YT points to another reason for his father's reticence. "The Chinese don't really trust people...from the outside," he says, adding that there is also an element of saving face.
His father is wary of others seeing his son as a princeling who reaps the company's rewards without doing any of the work.
But YT believes he is winning his father over - a sign, perhaps, that the younger generation of Chinese business owners is beginning to change the way the family traditionally does things.
Power suits swapped for aprons and a louder management style
The first few years of Gigi Ng's career were typical for a Hong Kong-born graduate. After venturing overseas for her undergraduate education, Ms Ng entered banking and worked her way to being a quality control officer for retail banking operations at a leading bank. She even studied part-time and earned an MBA along the way.
But in 2000 her father's health began to fail and Gigi returned to help run the family business - Ser Wong Fun, a 120-year-old snake restaurant and arguably the most famous of its kind in Hong Kong.
For Gigi, it was a return to childhood memories of helping skin snakes in the kitchen but also a complete culture shock. Aside from swapping her power suits for an apron - albeit worn over stylish dresses more at home in a swanky mall than a chaotic restaurant floor - and having to help serve dishes and even clean the toilets when things got hectic, Ms Ng says the biggest change was in adjusting her style of management.

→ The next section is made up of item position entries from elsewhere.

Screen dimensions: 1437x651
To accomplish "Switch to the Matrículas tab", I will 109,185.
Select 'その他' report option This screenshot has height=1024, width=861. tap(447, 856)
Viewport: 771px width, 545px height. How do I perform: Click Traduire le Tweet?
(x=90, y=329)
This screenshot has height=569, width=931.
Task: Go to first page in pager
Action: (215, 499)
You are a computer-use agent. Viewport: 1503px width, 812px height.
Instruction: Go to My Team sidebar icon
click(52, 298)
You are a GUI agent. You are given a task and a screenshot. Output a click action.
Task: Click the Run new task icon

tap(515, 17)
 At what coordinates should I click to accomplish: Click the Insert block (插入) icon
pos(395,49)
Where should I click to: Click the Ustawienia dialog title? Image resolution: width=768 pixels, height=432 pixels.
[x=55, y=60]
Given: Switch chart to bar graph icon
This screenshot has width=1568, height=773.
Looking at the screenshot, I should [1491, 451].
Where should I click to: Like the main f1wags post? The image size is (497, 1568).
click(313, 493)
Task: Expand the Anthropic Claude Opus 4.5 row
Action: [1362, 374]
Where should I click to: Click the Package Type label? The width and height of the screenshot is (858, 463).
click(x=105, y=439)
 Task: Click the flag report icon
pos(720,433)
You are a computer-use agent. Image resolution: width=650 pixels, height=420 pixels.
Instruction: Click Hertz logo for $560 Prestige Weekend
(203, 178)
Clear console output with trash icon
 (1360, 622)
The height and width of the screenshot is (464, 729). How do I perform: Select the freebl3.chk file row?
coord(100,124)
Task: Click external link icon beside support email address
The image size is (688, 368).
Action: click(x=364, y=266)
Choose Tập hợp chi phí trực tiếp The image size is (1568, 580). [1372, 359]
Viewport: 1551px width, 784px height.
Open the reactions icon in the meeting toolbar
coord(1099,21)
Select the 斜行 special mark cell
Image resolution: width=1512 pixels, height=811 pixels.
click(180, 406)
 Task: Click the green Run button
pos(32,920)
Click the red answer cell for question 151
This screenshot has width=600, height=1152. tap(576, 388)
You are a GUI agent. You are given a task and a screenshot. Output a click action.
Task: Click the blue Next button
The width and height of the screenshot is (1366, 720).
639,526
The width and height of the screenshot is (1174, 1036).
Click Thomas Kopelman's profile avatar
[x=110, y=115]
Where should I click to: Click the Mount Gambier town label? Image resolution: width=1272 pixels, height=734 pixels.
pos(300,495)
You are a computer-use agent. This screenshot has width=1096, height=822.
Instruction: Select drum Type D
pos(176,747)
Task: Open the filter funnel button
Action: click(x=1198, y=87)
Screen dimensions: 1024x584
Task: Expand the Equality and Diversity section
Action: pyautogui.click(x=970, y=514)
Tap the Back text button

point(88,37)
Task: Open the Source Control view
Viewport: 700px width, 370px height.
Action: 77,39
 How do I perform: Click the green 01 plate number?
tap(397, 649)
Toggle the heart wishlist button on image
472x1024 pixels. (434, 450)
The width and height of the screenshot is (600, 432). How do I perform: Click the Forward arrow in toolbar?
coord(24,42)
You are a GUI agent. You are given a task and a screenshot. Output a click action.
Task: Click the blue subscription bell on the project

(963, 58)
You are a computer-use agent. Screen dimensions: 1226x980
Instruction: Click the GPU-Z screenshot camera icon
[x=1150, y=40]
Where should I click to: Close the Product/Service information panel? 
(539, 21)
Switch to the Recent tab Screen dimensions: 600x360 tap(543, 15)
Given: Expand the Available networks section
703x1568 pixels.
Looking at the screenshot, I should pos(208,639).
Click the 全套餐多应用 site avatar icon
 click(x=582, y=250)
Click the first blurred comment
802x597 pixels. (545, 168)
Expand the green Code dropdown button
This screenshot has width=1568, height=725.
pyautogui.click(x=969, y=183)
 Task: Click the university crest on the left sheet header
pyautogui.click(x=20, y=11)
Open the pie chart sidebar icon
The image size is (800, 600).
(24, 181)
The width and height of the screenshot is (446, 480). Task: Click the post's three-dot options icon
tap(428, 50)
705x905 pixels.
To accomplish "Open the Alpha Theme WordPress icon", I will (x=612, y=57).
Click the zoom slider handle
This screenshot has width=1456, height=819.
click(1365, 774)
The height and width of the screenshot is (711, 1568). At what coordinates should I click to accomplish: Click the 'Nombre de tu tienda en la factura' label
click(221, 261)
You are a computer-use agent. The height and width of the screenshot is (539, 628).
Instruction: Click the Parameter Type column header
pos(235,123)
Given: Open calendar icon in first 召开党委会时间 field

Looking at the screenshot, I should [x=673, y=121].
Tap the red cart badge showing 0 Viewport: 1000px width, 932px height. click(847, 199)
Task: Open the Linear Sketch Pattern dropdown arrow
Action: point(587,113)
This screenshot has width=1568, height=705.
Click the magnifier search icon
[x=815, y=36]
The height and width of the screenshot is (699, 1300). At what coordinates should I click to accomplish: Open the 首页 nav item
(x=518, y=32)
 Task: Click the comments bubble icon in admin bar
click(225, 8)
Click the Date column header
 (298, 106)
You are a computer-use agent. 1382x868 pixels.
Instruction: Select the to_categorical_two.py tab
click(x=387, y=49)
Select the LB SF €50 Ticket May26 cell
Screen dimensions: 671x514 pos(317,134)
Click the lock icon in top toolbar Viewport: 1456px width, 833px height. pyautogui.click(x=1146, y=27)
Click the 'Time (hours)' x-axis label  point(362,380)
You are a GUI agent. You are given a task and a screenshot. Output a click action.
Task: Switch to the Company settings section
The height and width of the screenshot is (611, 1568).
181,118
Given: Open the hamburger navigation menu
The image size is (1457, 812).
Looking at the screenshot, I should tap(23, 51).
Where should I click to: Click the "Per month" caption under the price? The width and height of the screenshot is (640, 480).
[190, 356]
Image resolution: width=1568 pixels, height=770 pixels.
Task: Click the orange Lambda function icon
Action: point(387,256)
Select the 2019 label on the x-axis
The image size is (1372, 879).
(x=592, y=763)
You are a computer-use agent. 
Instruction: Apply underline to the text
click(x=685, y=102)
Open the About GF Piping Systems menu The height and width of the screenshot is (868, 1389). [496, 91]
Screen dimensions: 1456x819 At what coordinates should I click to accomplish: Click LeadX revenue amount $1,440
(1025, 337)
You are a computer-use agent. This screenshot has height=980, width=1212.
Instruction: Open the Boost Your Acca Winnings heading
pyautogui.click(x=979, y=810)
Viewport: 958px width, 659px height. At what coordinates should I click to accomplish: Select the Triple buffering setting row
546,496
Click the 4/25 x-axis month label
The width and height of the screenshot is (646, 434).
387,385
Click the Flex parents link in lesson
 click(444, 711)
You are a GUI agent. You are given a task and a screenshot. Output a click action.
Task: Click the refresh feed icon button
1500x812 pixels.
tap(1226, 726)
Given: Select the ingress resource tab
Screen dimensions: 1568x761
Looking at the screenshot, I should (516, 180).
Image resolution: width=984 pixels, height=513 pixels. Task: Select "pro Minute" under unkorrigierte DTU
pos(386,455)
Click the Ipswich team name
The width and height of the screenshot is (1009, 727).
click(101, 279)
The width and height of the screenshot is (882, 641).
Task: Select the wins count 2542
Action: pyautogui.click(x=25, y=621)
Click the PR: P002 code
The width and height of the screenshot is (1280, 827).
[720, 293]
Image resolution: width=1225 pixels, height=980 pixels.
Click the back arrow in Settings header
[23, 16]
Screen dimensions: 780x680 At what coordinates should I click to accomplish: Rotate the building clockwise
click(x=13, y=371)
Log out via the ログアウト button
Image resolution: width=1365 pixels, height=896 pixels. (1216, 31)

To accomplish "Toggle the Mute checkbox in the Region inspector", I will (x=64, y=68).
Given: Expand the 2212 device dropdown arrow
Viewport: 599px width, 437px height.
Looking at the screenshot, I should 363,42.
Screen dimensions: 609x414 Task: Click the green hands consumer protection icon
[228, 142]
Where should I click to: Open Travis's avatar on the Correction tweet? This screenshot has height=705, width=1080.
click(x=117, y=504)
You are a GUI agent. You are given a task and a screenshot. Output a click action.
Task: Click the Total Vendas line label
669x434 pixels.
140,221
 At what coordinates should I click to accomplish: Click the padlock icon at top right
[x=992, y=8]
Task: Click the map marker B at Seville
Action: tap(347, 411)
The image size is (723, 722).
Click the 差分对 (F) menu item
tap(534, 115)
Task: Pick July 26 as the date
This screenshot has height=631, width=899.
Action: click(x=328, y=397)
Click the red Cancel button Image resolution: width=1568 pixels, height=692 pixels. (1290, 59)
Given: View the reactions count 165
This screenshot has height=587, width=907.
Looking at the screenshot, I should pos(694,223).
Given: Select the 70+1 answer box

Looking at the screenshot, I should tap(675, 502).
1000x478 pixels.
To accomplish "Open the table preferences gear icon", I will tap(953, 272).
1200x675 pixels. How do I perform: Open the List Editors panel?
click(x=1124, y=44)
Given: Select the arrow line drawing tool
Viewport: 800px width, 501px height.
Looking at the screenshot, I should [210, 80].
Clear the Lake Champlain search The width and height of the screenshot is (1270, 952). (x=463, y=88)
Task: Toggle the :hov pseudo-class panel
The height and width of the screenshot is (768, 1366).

"If there was an issue [at the bank] involving, say, our customer representatives, I could just schedule a meeting and talk about it with them, but at the restaurant, 'meeting' means shouting at everyone for several minutes before the evening dinner rush starts," she says.
"It was no use explaining why something would work better by doing it a certain way. You have to physically show them, and when it really does work they'll grudgingly accept it."
As for the management techniques taught at the MBA course? "That wasn't much help, either," she says, "I've had to become a lot more street-smart in the past few years."